(urth) Quasi Christ?

Matthew Weber palaeologos at gmail.com
Tue Feb 10 10:41:11 PST 2009


On Tue, Feb 10, 2009 at 10:34 AM, Joe Riley <whamdoodler at yahoo.com> wrote:

> I'm not a Catholic, so this could be wrong, but someone mentioned it on the
> list once before, and I remember being floored by it then.
>
> Didn't the Second Vatican Council (1965) rule that even "those who have not
> yet received the Gospel" can go to heaven if they've discerned the nature of
> God through their own religion?  Here's what Wikipedia says:
>
> "Perhaps the most famous and most influential product of the council is the
> Dogmatic Constitution on the Church, *Lumen Gentium<http://en.wikipedia.org/wiki/Lumen_Gentium>
> *.
>
> In its first chapter, titled *"The Mystery of the Church,"* is the famous
> statement that "the sole Church of Christ which in the Creed we profess to
> be one, holy, catholic and apostolic, which our Saviour, after His
> Resurrection, commissioned Peter to shepherd, and him and the other apostles
> to extend and direct with authority, which He erected for all ages as 'the
> pillar and mainstay of the truth.' This Church, constituted and organized as
> a society in the present world, subsists in<http://en.wikipedia.org/wiki/%22Subsistit_in%22_in_Lumen_Gentium>the Catholic Church, which is governed by the successor of Peter and by the
> bishops in communion with him" (Lumen Gentium, 8). The document immediately
> adds: "Nevertheless, many elements of sanctification and of truth are found
> outside its visible confines."
>
>
> In the second chapter, titled *"On the People of God"*, the Council
> teaches that God wills to save people not just as individuals but as a
> people. For this reason God chose the Israelite people to be his own people
> and established a covenant with it, as a preparation and figure of the
> covenant ratified in Christ that constitutes the new People of God, which
> would be one, not according to the flesh, but in the Spirit and which is
> called the Church of Christ (*Lumen Gentium*, 9). All human beings are
> called to belong to the Church. Not all are fully incorporated into the
> Church, but "the Church knows that she is joined in many ways to the
> baptized who are honored by the name of Christ, but who do not however
> profess the Catholic faith in its entirety or have not preserved unity or
> communion under the successor of Peter" (*Lumen Gentium*, 15) and even
> with "those who have not yet received the Gospel," among whom Jews and
> Muslims are explicitly mentioned (*Lumen Gentium*, 16).
>
> Doesn't this make multiple Christs unnecessary, so long as the sentient
> aliens came to an understanding of God through their own gods?  Being a
> dogmatic Catholic, I'm sure Wolfe would have been aware of this.
>
> -Joe
>
>
It's a strikingly humble stance, compared to earlier positions, but
yes.  *Lumen
Gentium* is probably what I was thinking of in my earlier response.
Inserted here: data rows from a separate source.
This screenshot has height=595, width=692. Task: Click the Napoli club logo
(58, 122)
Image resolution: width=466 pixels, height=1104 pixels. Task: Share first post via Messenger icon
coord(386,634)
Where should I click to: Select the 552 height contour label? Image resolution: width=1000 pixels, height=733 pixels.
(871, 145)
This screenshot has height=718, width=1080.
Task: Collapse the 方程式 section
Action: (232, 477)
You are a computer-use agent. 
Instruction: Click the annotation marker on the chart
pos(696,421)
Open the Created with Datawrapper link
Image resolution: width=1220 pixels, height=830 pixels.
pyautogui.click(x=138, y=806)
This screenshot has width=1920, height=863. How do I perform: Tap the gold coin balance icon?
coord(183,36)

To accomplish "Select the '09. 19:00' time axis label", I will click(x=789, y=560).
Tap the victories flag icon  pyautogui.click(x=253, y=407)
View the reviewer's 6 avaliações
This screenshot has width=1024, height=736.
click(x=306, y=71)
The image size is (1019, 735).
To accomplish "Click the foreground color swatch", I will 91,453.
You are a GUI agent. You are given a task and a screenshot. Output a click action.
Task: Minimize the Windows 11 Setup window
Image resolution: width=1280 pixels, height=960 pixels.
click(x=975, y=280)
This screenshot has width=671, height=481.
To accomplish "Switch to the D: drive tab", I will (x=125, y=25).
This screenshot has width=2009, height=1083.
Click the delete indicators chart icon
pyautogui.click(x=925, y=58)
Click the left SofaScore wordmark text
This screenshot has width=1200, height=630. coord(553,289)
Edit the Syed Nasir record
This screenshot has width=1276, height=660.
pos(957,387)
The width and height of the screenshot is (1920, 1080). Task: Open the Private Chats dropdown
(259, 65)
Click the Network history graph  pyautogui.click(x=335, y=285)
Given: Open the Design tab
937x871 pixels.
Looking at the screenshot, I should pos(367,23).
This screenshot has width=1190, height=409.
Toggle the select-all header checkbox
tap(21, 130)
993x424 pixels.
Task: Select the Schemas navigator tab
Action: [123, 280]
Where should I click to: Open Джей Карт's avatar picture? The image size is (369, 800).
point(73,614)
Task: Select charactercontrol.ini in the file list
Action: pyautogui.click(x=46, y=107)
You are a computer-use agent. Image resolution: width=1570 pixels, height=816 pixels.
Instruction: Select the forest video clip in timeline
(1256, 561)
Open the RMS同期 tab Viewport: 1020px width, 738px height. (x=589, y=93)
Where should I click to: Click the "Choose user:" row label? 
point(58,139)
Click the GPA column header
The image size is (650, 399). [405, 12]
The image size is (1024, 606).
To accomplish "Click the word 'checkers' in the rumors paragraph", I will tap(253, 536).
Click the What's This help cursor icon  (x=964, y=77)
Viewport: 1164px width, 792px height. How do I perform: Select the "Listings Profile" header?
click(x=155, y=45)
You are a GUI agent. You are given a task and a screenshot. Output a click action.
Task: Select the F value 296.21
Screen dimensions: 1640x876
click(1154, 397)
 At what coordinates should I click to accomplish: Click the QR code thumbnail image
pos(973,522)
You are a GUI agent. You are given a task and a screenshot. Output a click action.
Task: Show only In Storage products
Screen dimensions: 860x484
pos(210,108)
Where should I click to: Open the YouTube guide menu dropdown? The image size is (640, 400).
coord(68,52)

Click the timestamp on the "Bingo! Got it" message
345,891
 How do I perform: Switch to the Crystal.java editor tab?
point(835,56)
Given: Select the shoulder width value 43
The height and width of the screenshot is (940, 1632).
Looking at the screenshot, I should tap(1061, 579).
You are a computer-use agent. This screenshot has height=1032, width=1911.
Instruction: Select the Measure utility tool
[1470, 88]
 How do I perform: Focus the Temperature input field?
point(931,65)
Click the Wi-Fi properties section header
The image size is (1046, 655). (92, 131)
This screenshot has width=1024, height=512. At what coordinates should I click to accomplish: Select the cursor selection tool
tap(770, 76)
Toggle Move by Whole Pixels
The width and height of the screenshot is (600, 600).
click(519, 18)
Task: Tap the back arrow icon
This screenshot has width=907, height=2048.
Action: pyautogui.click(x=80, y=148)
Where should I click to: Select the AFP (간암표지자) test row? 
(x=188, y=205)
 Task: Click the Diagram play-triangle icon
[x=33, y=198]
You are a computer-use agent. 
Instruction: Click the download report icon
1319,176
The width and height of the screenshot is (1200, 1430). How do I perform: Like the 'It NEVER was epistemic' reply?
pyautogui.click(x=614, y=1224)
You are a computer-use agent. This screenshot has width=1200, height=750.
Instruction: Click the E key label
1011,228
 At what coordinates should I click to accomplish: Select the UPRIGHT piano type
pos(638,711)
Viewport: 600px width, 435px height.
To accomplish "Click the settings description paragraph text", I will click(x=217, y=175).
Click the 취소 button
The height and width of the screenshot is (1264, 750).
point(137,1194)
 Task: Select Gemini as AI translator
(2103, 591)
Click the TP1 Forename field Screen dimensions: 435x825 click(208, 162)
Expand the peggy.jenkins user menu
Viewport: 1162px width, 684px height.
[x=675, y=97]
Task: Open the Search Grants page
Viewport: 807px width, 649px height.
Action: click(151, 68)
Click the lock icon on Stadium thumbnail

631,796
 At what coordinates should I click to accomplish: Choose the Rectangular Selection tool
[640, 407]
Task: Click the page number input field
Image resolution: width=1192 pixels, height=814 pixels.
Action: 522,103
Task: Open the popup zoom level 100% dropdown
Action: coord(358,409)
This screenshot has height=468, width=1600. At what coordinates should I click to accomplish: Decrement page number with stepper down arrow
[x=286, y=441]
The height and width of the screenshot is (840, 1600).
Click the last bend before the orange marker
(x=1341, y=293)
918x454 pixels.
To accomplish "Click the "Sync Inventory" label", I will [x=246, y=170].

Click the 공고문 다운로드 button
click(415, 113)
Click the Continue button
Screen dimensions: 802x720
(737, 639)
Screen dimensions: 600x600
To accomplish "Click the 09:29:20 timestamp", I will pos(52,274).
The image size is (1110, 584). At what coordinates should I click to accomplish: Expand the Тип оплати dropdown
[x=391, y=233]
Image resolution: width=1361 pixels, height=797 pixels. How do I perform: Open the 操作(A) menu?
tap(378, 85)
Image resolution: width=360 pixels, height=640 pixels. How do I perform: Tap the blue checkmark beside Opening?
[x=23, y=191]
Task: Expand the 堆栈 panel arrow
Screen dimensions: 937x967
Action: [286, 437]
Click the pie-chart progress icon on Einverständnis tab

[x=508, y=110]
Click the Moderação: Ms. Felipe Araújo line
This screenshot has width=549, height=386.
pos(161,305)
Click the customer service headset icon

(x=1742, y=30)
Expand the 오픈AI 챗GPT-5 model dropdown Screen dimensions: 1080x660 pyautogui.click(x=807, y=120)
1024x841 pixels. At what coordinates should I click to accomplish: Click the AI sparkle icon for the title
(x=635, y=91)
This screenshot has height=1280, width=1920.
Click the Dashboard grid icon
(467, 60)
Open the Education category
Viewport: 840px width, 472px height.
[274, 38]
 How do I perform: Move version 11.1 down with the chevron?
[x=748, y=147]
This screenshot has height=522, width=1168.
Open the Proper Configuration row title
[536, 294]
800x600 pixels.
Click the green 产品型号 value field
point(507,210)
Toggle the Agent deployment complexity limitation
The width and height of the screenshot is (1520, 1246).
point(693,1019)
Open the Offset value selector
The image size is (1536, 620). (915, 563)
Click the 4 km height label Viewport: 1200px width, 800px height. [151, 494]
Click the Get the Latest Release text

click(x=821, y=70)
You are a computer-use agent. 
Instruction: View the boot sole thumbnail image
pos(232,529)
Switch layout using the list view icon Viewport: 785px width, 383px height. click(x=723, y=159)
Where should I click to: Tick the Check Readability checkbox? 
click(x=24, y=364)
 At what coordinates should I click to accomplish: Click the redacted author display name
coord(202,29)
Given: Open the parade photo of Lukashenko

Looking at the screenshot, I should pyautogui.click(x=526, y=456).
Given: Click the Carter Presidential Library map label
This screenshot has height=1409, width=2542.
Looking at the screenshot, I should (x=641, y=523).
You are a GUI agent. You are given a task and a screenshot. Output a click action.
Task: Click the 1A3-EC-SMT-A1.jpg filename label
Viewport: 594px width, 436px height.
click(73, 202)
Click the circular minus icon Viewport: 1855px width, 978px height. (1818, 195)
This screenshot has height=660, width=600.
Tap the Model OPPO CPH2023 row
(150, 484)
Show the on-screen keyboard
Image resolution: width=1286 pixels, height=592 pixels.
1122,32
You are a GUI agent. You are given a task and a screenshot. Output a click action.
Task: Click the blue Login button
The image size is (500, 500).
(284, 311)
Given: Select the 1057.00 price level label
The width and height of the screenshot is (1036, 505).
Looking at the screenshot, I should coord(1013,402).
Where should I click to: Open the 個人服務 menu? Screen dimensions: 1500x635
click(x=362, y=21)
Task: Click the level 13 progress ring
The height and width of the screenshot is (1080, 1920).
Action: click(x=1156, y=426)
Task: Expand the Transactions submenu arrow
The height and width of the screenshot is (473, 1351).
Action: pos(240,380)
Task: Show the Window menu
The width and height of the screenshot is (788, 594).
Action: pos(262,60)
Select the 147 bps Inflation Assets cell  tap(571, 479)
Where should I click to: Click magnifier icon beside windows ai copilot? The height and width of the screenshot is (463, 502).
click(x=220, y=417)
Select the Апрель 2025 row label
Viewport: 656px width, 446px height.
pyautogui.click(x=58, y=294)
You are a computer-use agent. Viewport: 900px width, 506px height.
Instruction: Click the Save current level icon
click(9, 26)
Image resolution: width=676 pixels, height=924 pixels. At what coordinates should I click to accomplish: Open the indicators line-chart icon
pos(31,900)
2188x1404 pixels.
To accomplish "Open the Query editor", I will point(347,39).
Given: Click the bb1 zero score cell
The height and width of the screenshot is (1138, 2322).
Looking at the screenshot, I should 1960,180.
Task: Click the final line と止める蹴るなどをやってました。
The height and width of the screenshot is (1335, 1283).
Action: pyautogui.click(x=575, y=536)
Going back (again) to C.S. Lewis, there's a passage in *The Last Battle *that
addresses this.  Aslan (Narnia's Christ) receives a Calormene (the
Calormenes are Narnia's Muslims, more or less) into his kingdom, and says
that though Tash is a false god, the Calormene has served him in the same
spirit of charity and justice as Narnians are to serve Aslan; and so the
good that the Calormene did in Tash's name has been counted as good done in
Aslan's name (just as wickedness done in Aslan's name will be counted as
wickedness done in the service of Tash).  All this, btw, is in the context
of a book-long controversy over where Aslan and Tash are the same god--some
of the characters even start referring to this hybrid as "Tashlan".



-- 
Matt +

When the tyrant has disposed of foreign enemies by conquest or treaty, and
there is nothing to fear from them, then he is always stirring up some war
or other, in order that the people may require a leader.